- Theatrical release poster
- Directed by: John Polson
- Written by: Max Dann; Andrew Knight;
- Produced by: Al Clark
- Starring: Linus Roache Danielle Cormack Peter Hosking
- Cinematography: Brian Breheny
- Edited by: Nicholas Beauman
- Music by: Paul Grabowsky
- Production companies: Artist Services; Showtime Australia; Channel 4 Films; New South Wales Film and Television Office;
- Distributed by: United International Pictures
- Release dates: May 1999 (Cannes); 9 September 1999 (Australia);
- Running time: 91 minutes
- Country: Australia
- Language: English
- Box office: $878,819 (Australia)

= Siam Sunset =

Siam Sunset is a 1999 Australian comedy film directed by John Polson and starring Linus Roache and Danielle Cormack.

==Plot==
Perry (Linus Roache) is an English chemist working for a paint company and is depressed after losing his wife in a freak accident. As he tries to invent the new colour Siam Sunset, he wins a prize, takes leave, and travels to Australia. Grace (Danielle Cormack), on the same tour bus, also has a troubled life. When they meet, the two begin a romance.

==Cast==
- Linus Roache as Perry
- Danielle Cormack as Grace
- Victoria Hill as Maree
- Peter Hosking
- Ian Bliss as Martin
- Roy Billing as Bill Leach
- Deidre Rubenstein as Celia Droon
- Victoria Eagger as Rowena Wentworth

==Release==
Siam Sunset premiered at the 1999 Cannes Film Festival.

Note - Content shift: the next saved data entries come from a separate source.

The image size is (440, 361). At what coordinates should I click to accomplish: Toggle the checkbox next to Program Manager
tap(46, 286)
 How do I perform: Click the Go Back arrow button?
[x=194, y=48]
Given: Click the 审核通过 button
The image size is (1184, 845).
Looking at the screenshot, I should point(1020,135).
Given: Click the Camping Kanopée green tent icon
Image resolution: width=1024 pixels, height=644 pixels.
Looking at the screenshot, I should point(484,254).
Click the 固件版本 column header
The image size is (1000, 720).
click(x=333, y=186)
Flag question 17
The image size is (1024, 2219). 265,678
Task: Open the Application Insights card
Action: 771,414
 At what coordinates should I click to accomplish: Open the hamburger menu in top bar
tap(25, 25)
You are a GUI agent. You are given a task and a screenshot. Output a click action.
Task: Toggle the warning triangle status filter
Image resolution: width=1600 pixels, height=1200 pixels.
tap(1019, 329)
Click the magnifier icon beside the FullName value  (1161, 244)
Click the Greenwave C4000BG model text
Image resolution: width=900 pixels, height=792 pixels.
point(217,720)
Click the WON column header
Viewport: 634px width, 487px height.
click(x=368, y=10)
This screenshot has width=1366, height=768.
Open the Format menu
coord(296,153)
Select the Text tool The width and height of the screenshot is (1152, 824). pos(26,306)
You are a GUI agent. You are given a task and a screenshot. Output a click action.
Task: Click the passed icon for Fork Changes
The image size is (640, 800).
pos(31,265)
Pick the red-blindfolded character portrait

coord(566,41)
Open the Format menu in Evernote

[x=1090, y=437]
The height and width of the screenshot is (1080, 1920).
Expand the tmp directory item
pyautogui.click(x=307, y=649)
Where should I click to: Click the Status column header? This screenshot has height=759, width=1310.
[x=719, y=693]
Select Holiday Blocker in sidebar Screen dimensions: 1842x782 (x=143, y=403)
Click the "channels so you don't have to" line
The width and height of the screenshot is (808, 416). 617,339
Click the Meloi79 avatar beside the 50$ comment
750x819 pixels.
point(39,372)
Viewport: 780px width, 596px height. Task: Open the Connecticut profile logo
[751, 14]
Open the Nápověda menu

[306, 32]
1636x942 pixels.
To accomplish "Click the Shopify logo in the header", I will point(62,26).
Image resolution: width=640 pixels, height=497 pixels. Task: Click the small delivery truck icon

It grossed $878,819 at the box office in Australia.

==Reception==
Rotten Tomatoes reports that 67% of nine surveyed critics gave the film a positive review; the average rating is 6.1/10. David Stratton of Variety wrote that the film's concept is unoriginal, but it is a "merrily entertaining, frequently funny and occasionally violent" film that improves on the formula used by recent films.